Anyways below are the entries. There are only 5 this month but they are 5 dang good ones.

1) Breakfast this morning was 3-egg omelets with fresh diced jalapenos, onions, and grated extra sharp cheddar mixed in. Omelet was topped with homemade salsa with a side of the reheated pulled smoked ham and hot coffee







2) Double Smoked Ham, Andouille Sausage & Jazzed Mac n-Cheese Stuffed Fatty






3) Twice smoked ham







4) Ham and swiss enchiladas - Smoked pulled ham wrapped in flour tortillas. Smothered in a Dijon mustard cream sauce and melted swiss cheese. Garnished with green onion and dill.






5) Jamaican Chipotle Pineapple Jerk Glazed Double Smoked Ham, with Coco Bread, Spicy-Sweet Roasted Sweet Potatoes and Pineapple Slaw


----------



## BrianGSDTexoma (Jan 17, 2022)

Nice plates everyone!


----------



## JLeonard (Jan 17, 2022)

Can  I vote 5 times. All look like winners to me.
Jim


----------



## Bearcarver (Jan 17, 2022)

Sorry to hear you were under the weather, Brian!
Glad you tested Neg' Twice!
And Thanks for getting this done for us!

Bear


----------



## pi guy (Jan 18, 2022)

Decisions, decisions...
Sure would help if we could taste them all!


----------



## BrianGSDTexoma (Jan 23, 2022)

pi guy said:


> Decisions, decisions...
> Sure would help if we could taste them all!
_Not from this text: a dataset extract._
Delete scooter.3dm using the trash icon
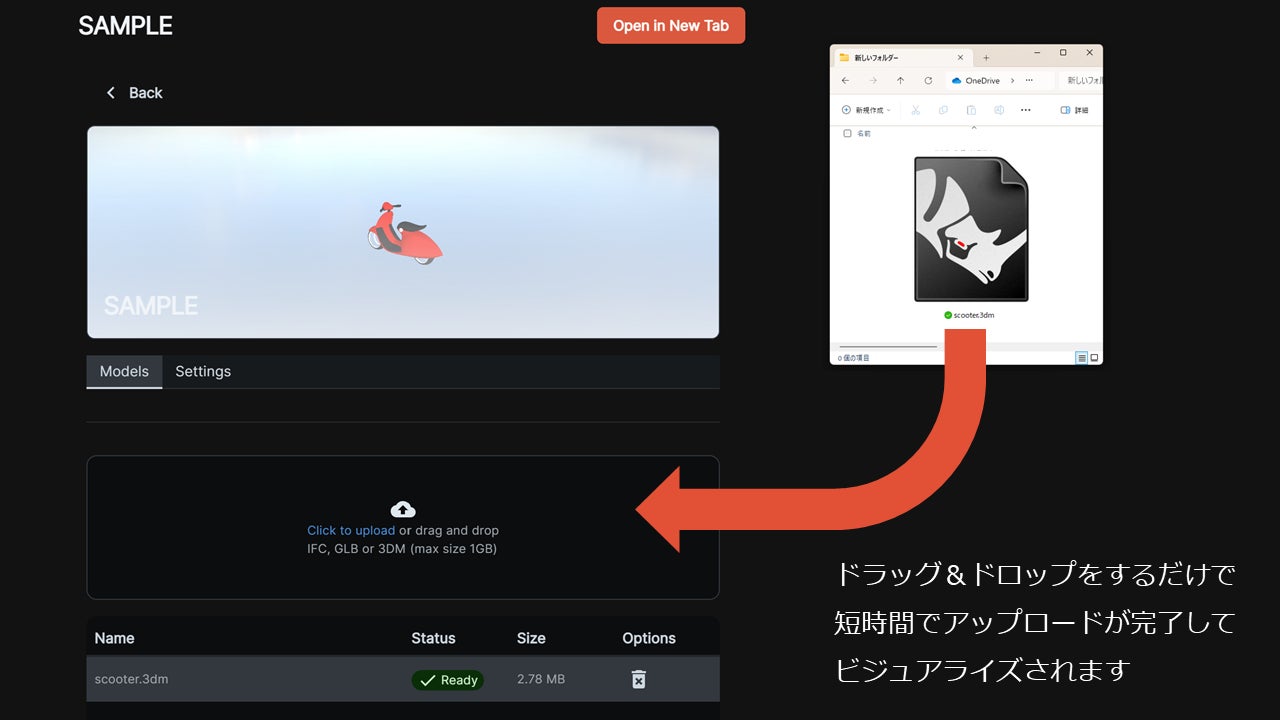This screenshot has height=720, width=1280. tap(638, 680)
I hear you.  Would love to taste any of those!


----------



## chopsaw (Jan 24, 2022)

Not sure how I missed voting . Got to busy with other stuff . 
That twice smoked ham is a thing of beauty .


----------



## bauchjw (Jan 24, 2022)

This was as hard to vote on as the others! Everyone did an amazing job! Thank you for putting this one together Brian, glad you are feeling better!


----------



## 912smoker (Jan 25, 2022)

Congrats to all on a job well done !
Reminds me again why I don't enter these


----------